When, an hour later, they called to us in our secluded corner of the library that it was our turn to take a hand, the dear woman replied that she had a headache and really did not care to play, and I, for my part, vowed that bridge bored me to death. So we talked on. I must say that I was at my best. She was tremendously interested in everything, and seemed to enjoy having me explain how we bought stock on margins, and hearing about the time I was arrested for over-speeding my car, and of the coup I made at the Brooklyn Handicap last year. We got on tremendously. At first we thought it strange that we had not met before, as her former husband and I belong to the same clubs, but then she has been living abroad and has but lately returned. Curiously enough, we found that we had the same tastes in everything. She is devoted to riding and motoring and yachting. She is fond of the theatre, and abhors German opera. She loves literature, and was delighted when I promised to send her a batch of new detective-stories I recently picked up at my bookseller's. Then she is very strict in her religious views, a quality which I greatly admire in her sex, and I must confess that, as I peeped out of the window in the morning and saw her alone climbing into the trap and driving off to church at White Plains, I roundly cursed myself for sleeping so late and promising to ride with Mrs. Tommy Tattler before luncheon.

But we go through fire to victory. In the afternoon a drive down to the Country Club for tea gave me an opportunity on the quiet to propose to her a little theatre-party next week, with supper at Flurry's, and at bridge in the evening I actually insisted on carrying her, thereby in three rubbers losing to Tommy Tattler and Sally Bilberry all I had taken from Julius Hogginson Fairfield, with quite a sum more. But I have a good tip on Kalabash, second preferred, and can afford to be reckless. Love does make us reckless, and I suppose this is love. Of course these attacks never amount to anything as long as a man keeps his head when he loses his heart. I have ever managed to hold on to my head. The trouble with most men is that they think that death or matrimony is the only cure for heart-trouble. They succumb at the first attack.

A little experience would teach them better, but they never gather it. I know how it has always been with me. For example, now as always, there will be a loss of appetite, a few books and flowers, the theatre-party, and perhaps another week-end down on Long Island or at Exudo.
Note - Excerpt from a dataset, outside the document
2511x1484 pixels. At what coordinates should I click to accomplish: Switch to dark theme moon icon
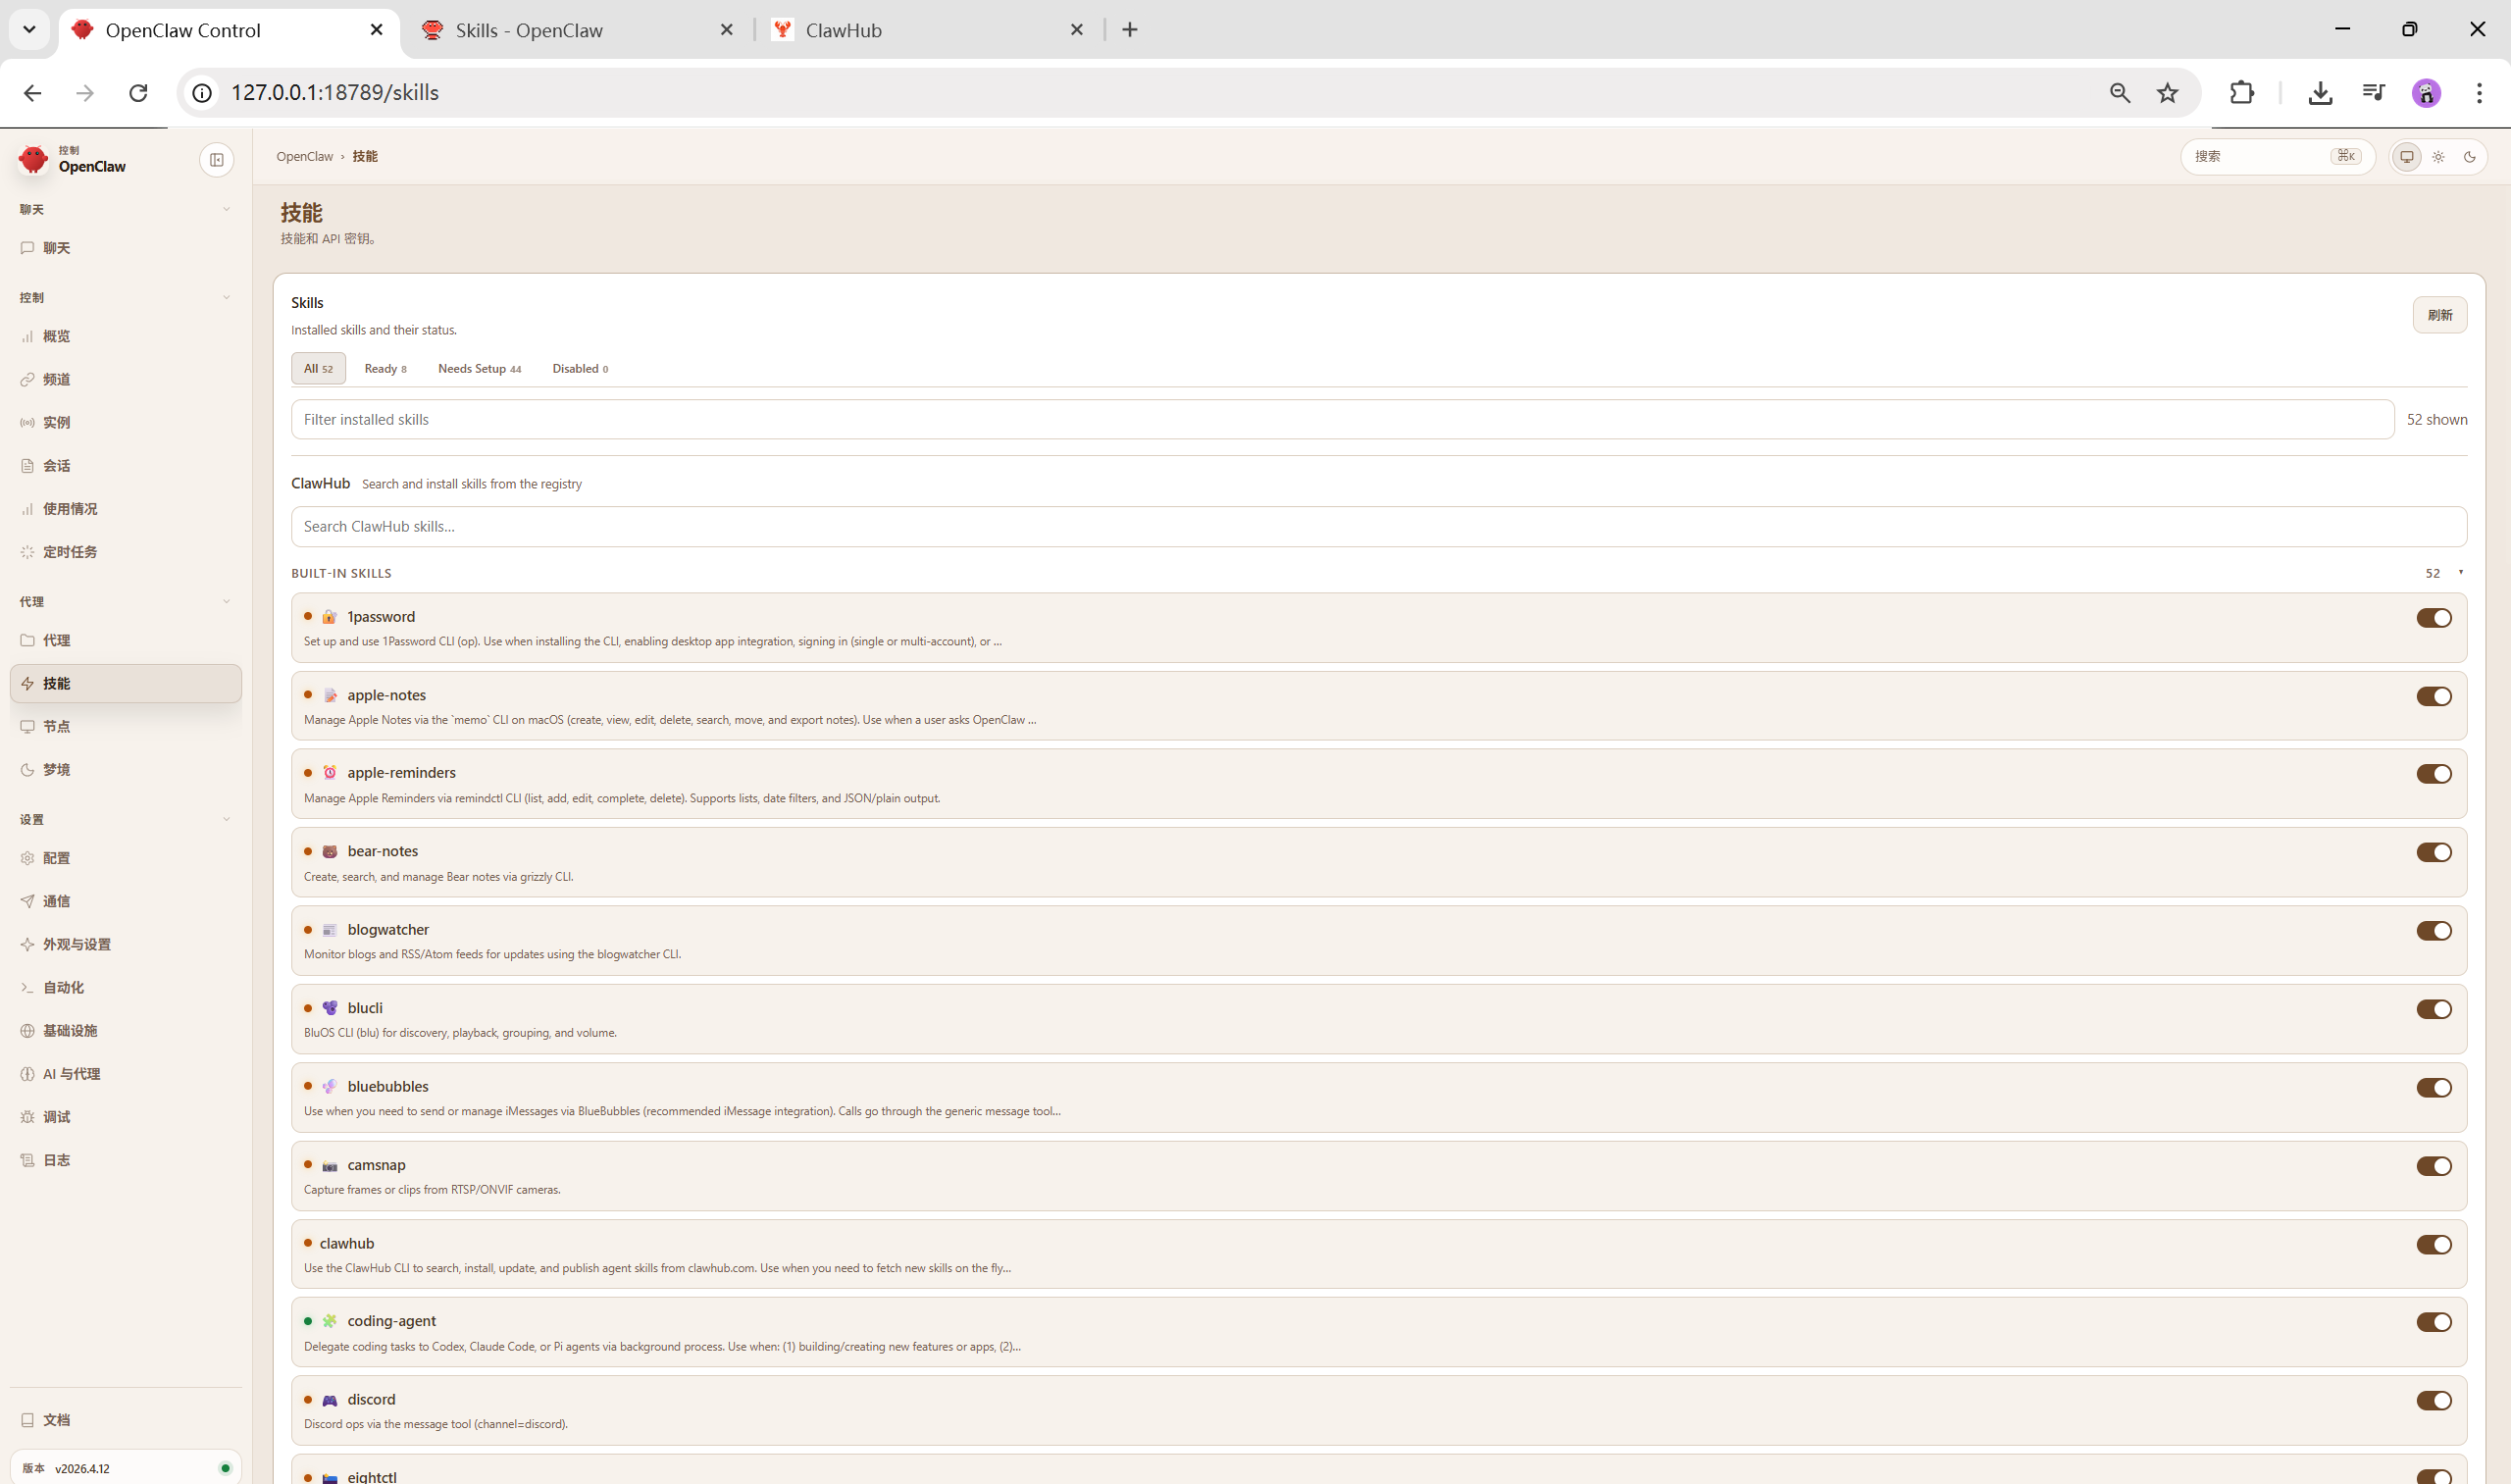pyautogui.click(x=2469, y=157)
Then I shall, as of old, run over my accounts and see that to marry I should have to resign from half my clubs, for, of course, I could not live on alimony. Then some day I'll smoke it all off. A headache, and love's old dream will have vanished.

Still, I agree with Mrs. Timpleton Duff. Some of us came down to town in her car to-day, and when we had left Mrs. Underbunk at the Holland House and were heading uptown, my hostess said to me, "Isn't Gladys a dear?"

"Thoroughly charming," said I. "Tremendously jolly."

"I wanted you so to meet her," said she. "I knew you would find each other so congenial. Gladys has brains."

So I am off for a stroll alone in the park.